Giving Up Us Against Them

This fucking sucks y’all.

It sucks that people are getting sick and dying. It sucks that we might not have enough supplies to care for the sick and that our healthcare systems might be overwhelmed. It sucks that people are hoarding. It sucks that you can be infected and not even know it. It sucks schools are closed and entire industries are at a standstill. It sucks that graduations, conferences, weddings, concerts, sporting events, vacations, and even funerals are being cancelled. It sucks that everyone is probably holding their breath when they walk past every other human on the planet. It sucks to be scared and it sucks to be afraid and it sucks – it SUCKS that no one knows what’s going to happen. That all we have are “maybe” and “might be” and “could be” and “probably.”

The uncertainty paired with isolation is driving us all mad.

Last year, I gave birth to our first child. (I promise, this is related). My husband and I took one of those cliche labor and delivery classes at the hospital. The ones where they teach you all the “hee-hee-hoo” breathing stuff. Anyway, they kept hammering away this phrase at us – pain with a purpose, pain with a purpose, pain with a purpose.

To be honest – I was terrified of the pain of labor. It was *almost* the first thing I thought of when I found out I was pregnant. While I don’t consider myself to have a very high pain tolerance, in reality, my fear of labor was so intense mostly because I didn’t know what to expect – I had absolutely nothing to compare it to in my life. You might say it was unprecedented – at least for me. (Do you see where I’m going with this?)

Pain with a purpose. The point of the mantra was to remind myself during labor that my suffering was not senseless. It was actually just a really shitty part of something really, really awesome. It didn’t make it any less awful – but it did give it a purpose. The birth of my son redeemed the pain I went through in order to have him.

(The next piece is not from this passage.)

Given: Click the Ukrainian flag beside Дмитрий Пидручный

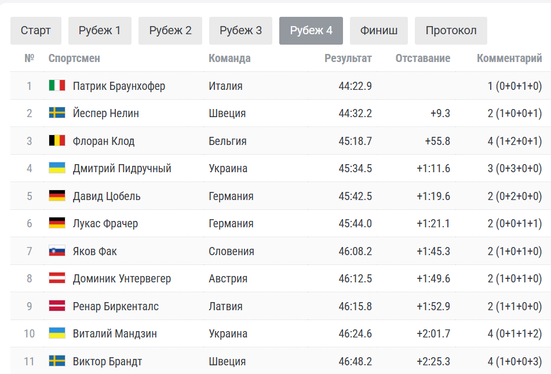Looking at the screenshot, I should [x=56, y=168].
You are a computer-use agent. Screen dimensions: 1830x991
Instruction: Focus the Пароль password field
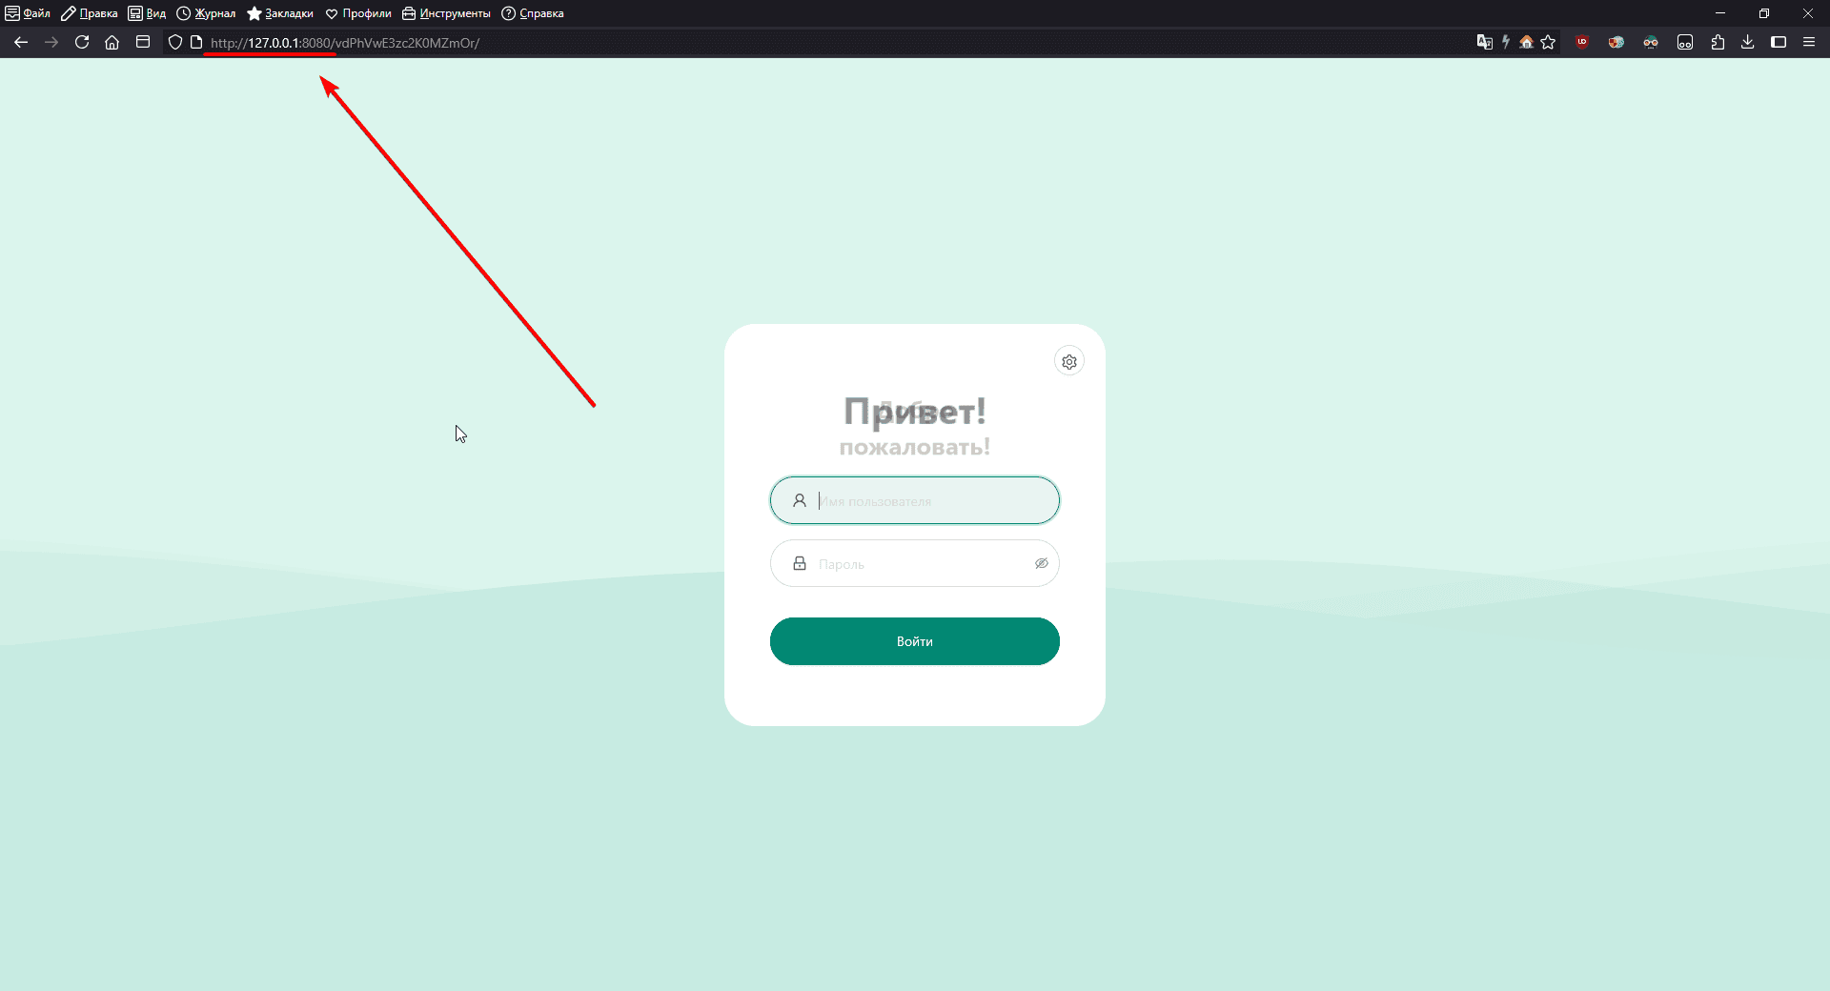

This is where the comparison kind of ends – because this virus is not something really, really awesome and there’s no obvious really, really awesome thing coming. But I do have hope that something really, really awesome could come from it, if we work for it. And make no mistake, it will be work.

Again, the comparison isn’t perfect. The virus isn’t a requirement for the awesome thing I’m hoping for in the same way that labor is required for a child to be born.

But what our world is going through can be an opportunity.

It can be an opportunity for us to willingly overlook our differences, breathe through our fear, steady our shaking hands, and choose to come together and fight.

Because here’s the thing – we’re already fighting. We all know it. We fight each other all the time. It’s not news that our culture has become one of “us versus them.” But here, right now, March 23rd, 2020, is an opportunity for us not to stop fighting, but to change the direction of our aggression.

May we stop fighting each other and instead fight against the physical, emotional, mental, relational, spiritual, and economic impacts of this pandemic.

Let’s exchange Us Against Them for:

Us against illness
Us against the economic complications of social distancing
Us against isolation
Us again anxiety and panic
Us against scarcity mindset
Us against fear mongering

Rather than hunkering down and waiting for things to go back to normal – let’s aim higher. Let’s full on sprint towards this opportunity to bury whatever hatchets we have with each other and start choosing to see each other as people first and foremost, putting each other’s positions, policies, politics, choices, actions, and opinions where the belong: second to each and every person’s worth and value as a living, breathing member of society.